「トリオの名前は取れてしまうけど、それぞれに独り立ちしていくけど‥‥でも、私たちは変わらないからね!」
誰からともなく言い合い、ステージに上がる前に3人で「指きり」をして臨んだ。そして終わると3人が号泣し「またすぐ会えるから」と言って別れた。
「純粋でしたね。でも、お互いがお互いを思いやって、私にとってはかけがえのない2人でした」
最初に変化が訪れたのは百恵の結婚だった。三浦友和との恋は知ってはいたが、引退という選択には驚きを隠せなかった。
「絶頂期に辞めるという潔さ。モモさんらしい信念を感じましたね。芸能界ではたくさんつらいこともあったでしょうけど、そうしたことに耐えて耐えて、彼女の今の幸せがあるんでしょうね」
百恵の結婚からほどなく、淳子は歌手を捨て、女優という道を選んだ。昌子とは現場が違うために顔を合わせることが少なくなった。そういえば、その原点を何度か見たこともあった。
「ジュンペイはトリオ時代によく楽屋で小説を読んでいて、文章を自分なりにアレンジして、セリフのように言ったりしてたんです。ああ、お芝居が好きなんだなって思いましたね。ただ、ドラマ経験はモモさんのほうが多いから『そこは違うんじゃない?』ってやさしくアドバイスされたりも」
それぞれが芸能界を去ったりしたが、昌子は06年に「バラ色の未来」でファン待望の再デビューを飾る。同年には「紅白歌合戦」にも復帰するなど順調だったが、たび重なる体調不良が襲う。07年には重度の更年期障害に悩まされ、09年には子宮筋腫の手術を受けた。
そのすべてを公表したわけではなかったが、見舞いの電話が鳴った。
「モモさんからだったんですね。

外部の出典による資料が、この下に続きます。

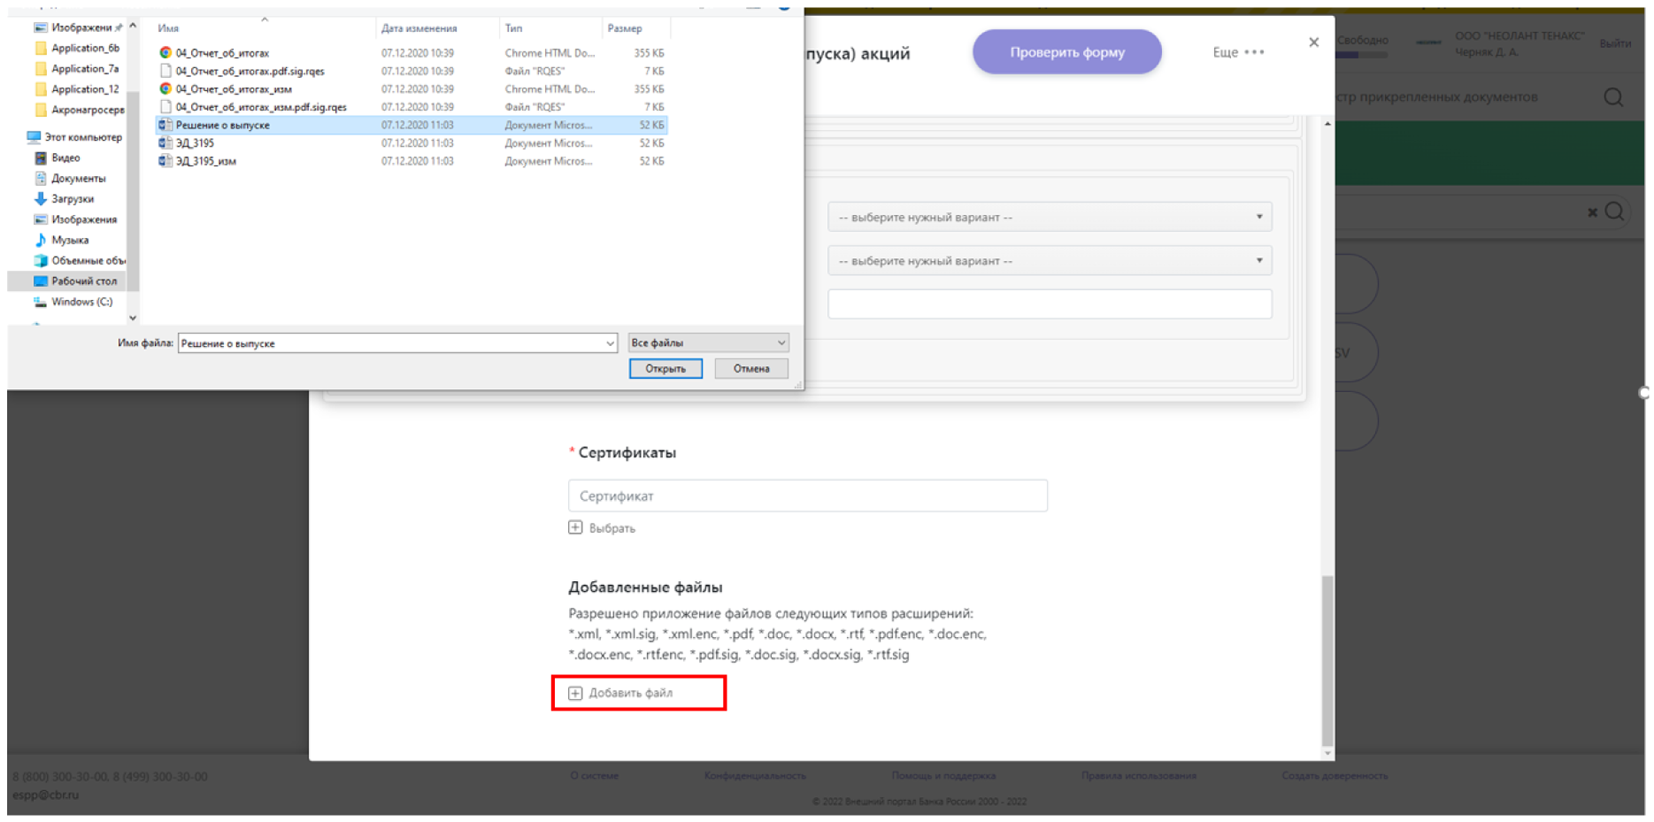Expand the second выберите нужный вариант dropdown

tap(1049, 261)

私、彼女の披露宴にも地方の仕事と重なって行けなかったけど、もう四半世紀以上も会っていないのに『大丈夫? 何かあったらいつでも行くから』って言ってもらえて。そのあともメールであれこれ励ましてくれるんです」
その直後には淳子からも手紙をもらった。百恵と同じように「大丈夫ですか?」と昌子の体調を気遣い、明るくこう書いてあった。
〈また“おばさんトリオ”で集まれたらいいですね〉
こうした友の支えを受け、時間をかけて回復した昌子は、今では精力的に歌手活動をこなす。そして地方コンサートで必ず口にする言葉がある。
「私の青春は『中3トリオ』から始まりました」
そこには、トリオでいたことへの責任感もあるという。直接、顔を合わせてはいないが、山口百恵、そして桜田淳子に伝えたい言葉は何だろうか?
「ありがとう! という感謝ですね。多忙の時期に皆で笑い、助け合って生きた4年間は私の宝物。それぞれにいろんな体験をして、大人になって、ずっと会っていなくても友情を続けていられる。改めて感じるのは『絆』の大きさですね」
70年代の青春を象徴した「中3トリオ」が再会する日。それは、世代を共有した俺たちも願ってやまない──。